IMPE Abstracts

Background: Since August 1985 we started a neonatal screening program for 1) Congenital Hypothyroidism (CH) and 2) Phenylketonuria /Hyperphenylalaninemias PKU/HPA) adding to the program in 1997 3) Cystic Fibrosis (FQ) 4) Galactosemia (GAL) and 5) Congenital Adrenal Hyperplasia (CAH), in 2006 6) Biotinidase Deficiency (BD) and in 2013 7) Maple syrup disease (MSUD).

Objective: To Communicate the results of the implemented program since its beginning to 06/2022

Methods: Screening was performed in filter paper dried blood spot obtained between 36hs and 5 days of life. Disease Markers, methods of screening, detection and respective cutoffs (CO) were: 1) TSH (IA, IRMA till 1997 and Delfia-IFMA thereafter. CO: 15mUI/L till 2003 and then 10 mUI/l. 2) Phenylalanine (fluorometry) CO:2.5 mg/dl 3) Immunoreactive Trypsin (Delfia –IFMA), with IRT/IRT strategy (CO:70 ng/dl) 4) Total Galactose. Enzymatic Colorimetric (CO:12mg/dl) 5) 17OHProgesterone (Delfia-FIA) (CO adapted to gestational age and age of sampling) 6) Biotinidase activity (colorimetric qualitative) 7) Branched amino acids (enzymatic colorimetric) (CO: 4 mg/dl). Confirmation studies were performed in every detected newborn, treatment was started according to results and follow up performed in our center or referred to specialized ones

Results: are shown in the Table. Coverage was >98%, with a median age of sampling of 3 days.

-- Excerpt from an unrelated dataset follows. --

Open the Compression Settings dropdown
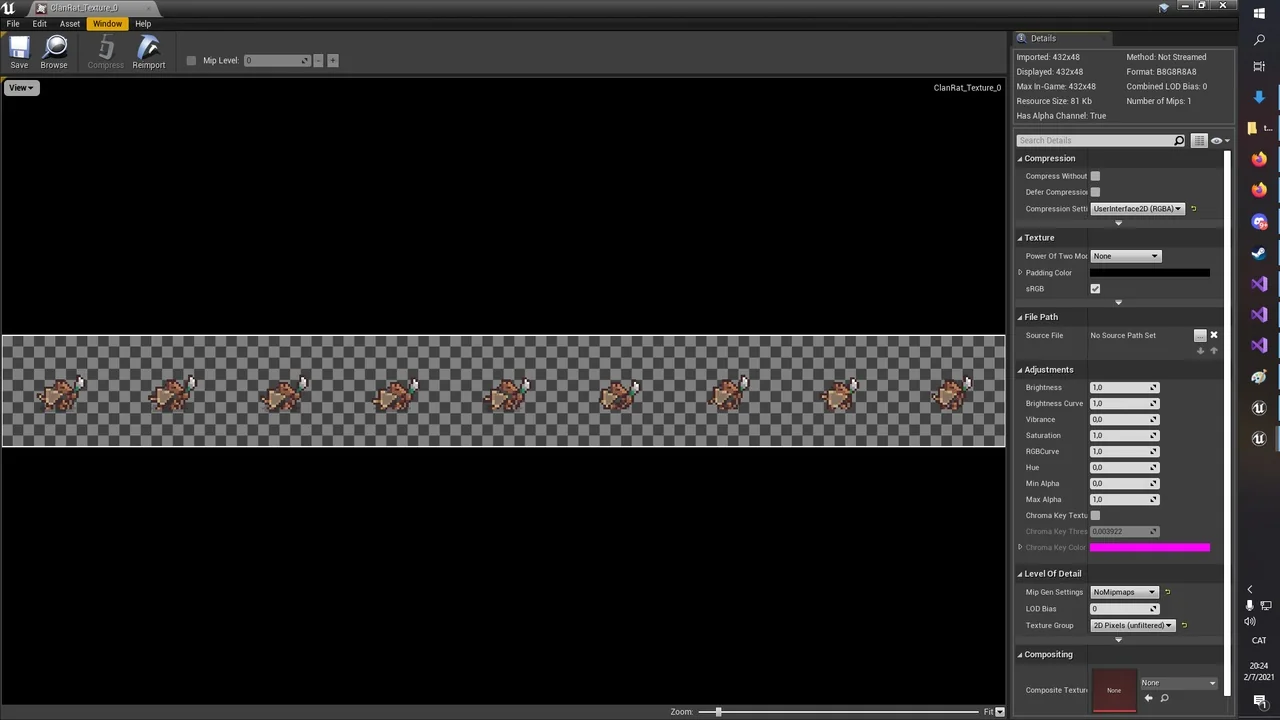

Conclusions: with adequate analytical parameters, screening was performed and diseases confirmed timely. CH, CF, CAH and PKU/HPA are prevalent conditions in our country while GAL, BD and MSUD are more rare. Our program assumed the responsibility of confirmation and treatment in order to reassure the benefits of the adequate detection.